In Chapters 15, 16, and 17, I will help you prepare for the transformational process. Then in Chapters 18, 19, 20, and 21, I will show you the process. (You may want to refer to the additional materials online.) And finally in Chapter 22, I discuss how you can sustain such a monumental effort with the focus on you, the leader.
Keynote Conversations
Before you can begin to build your Breakthrough Solutions Framework™ (Vision, Awareness, Connectedness, Accountability), you will need to prepare yourself for the process. Your objective is to first enroll and then align all your employees to move together with you through the transformational process. Even before that, you need some familiarity with the kind of conversations that will make a difference in your leadership.
When it comes to executing strategy, the only thing worse than not having a business plan is having one that employees can’t see themselves in, don’t own, and can’t execute because of the conversations that surround it and undermine it.
While crafting the right plan matters, you need to think about how to get your employees to align with you, you with them, and them with each other to be enrolled in your vision. You also need to structure the organization so that your plan can and will be executed. When the wrong people plan, the effort collapses into talking about the strategy, not creating a conversation for executing one.
I call these the Keynote conversations. They are important upfront conversations that ground you in your leadership. They are crucial to success. These Keynote conversations are part of the setup to the process. They are what I want my clients to understand, remember, and bring to the practice of strategy and execution. With them, you will create the space for success for all the members of your team—or if it’s just you, with y
ourself.
Eight Keynote Conversations to Help Establish Connectedness in Your Strategy and Execution Process
Regard the past, and then embrace the future. Most of our thoughts refer to our past experiences, and strictly speaking, such thoughts usually have little or no value in your planning process. They are often just a reaction to what has happened in the past, so that’s what you end up with in your planning efforts. You get a past-based strategy that addresses your symptoms rather than the core issues that plague you. As much as possible you want to keep the past where it belongs—in the past and out of the future your plan is building.
It can be damned difficult to let go of what worked so well in the past and may feel comfortable now. And when the results seem lackluster, the first obvious solution might be to just try harder at continuing to do the things you’re so good at. Resisting any kind of change is simpler—but usually less effective—than taking a hard look at what you’ve been doing and asking the question, “What are we missing?” What’s missing creates the gap you’re focused on closing in this process.

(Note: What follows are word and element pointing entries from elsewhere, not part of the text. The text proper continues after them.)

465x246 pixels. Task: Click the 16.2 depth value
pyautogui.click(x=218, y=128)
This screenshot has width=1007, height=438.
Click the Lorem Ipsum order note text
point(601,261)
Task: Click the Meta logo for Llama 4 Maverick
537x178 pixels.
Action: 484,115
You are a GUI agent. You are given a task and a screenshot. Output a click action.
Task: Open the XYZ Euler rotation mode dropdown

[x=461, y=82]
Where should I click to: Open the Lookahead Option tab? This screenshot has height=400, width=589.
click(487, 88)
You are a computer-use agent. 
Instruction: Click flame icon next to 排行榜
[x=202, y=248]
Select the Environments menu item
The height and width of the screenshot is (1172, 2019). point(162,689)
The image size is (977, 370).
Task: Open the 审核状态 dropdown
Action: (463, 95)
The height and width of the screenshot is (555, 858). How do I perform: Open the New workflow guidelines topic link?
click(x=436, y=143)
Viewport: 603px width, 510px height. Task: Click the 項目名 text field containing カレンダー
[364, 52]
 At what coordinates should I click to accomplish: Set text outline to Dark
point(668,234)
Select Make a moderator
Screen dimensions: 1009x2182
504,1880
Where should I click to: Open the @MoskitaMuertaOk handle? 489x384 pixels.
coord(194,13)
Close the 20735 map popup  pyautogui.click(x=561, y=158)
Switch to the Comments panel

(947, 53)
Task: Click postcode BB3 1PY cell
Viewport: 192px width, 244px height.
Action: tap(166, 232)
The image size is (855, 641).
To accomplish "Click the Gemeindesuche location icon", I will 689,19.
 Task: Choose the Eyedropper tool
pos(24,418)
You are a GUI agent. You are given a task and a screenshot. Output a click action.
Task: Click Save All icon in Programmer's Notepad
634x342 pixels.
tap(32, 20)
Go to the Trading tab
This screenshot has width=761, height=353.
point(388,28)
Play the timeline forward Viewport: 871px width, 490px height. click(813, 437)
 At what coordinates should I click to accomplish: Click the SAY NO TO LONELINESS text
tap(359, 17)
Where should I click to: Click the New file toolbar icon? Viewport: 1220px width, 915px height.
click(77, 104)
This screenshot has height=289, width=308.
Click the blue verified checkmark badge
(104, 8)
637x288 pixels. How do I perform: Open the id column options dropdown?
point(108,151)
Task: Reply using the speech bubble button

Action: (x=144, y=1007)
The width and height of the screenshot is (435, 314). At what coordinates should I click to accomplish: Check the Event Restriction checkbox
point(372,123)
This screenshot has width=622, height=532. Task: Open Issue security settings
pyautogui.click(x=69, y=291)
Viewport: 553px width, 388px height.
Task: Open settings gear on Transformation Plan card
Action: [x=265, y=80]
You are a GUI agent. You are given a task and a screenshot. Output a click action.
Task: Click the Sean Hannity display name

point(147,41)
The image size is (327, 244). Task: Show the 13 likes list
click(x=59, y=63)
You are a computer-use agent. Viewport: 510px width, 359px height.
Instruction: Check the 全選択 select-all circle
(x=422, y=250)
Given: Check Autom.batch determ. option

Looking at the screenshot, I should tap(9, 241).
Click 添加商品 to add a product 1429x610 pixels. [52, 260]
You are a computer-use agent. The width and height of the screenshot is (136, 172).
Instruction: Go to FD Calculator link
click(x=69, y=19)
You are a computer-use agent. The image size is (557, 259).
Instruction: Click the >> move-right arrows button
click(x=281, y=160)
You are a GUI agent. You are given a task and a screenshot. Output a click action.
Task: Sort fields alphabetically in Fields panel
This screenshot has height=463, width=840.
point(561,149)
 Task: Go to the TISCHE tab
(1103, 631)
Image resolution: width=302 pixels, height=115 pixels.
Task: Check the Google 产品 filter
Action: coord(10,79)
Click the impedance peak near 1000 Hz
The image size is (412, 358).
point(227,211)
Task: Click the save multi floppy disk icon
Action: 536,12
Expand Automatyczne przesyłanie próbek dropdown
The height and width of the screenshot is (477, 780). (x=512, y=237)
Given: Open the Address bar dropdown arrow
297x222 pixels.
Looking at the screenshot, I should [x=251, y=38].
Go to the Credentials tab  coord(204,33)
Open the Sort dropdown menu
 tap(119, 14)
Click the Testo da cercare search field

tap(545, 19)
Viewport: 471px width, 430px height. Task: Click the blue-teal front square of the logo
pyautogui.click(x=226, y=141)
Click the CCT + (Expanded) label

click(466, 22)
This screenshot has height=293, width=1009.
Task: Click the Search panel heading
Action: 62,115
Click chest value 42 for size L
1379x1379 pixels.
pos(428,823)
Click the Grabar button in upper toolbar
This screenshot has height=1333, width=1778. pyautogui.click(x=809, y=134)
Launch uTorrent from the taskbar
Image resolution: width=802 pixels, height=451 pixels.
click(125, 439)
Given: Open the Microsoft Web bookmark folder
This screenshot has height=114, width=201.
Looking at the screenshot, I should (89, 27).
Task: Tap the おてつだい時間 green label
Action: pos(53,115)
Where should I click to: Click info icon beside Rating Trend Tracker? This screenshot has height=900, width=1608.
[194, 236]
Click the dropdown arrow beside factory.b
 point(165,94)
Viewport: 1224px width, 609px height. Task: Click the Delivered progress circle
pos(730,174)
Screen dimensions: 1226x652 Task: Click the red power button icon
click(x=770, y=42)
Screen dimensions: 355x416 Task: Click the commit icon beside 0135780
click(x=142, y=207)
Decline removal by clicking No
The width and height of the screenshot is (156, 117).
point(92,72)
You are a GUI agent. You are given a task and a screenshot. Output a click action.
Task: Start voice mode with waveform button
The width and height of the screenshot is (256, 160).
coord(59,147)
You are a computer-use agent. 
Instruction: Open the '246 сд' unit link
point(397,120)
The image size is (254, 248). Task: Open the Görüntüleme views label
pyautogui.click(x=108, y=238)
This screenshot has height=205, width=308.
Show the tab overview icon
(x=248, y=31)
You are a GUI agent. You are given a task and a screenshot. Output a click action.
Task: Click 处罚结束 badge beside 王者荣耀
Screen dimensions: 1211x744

The rearview mirror offers us a clear view of the past. We can and must learn lessons from history, but as the financial industry constantly warns investors, “Past performance is no guarantee of future returns.” Companies that blindly continue their strategy are likely to miss important changes within their business ecosystems as the world shifts.
Making a shift to a new, transformed way of being means letting go of what is getting in the way of growth.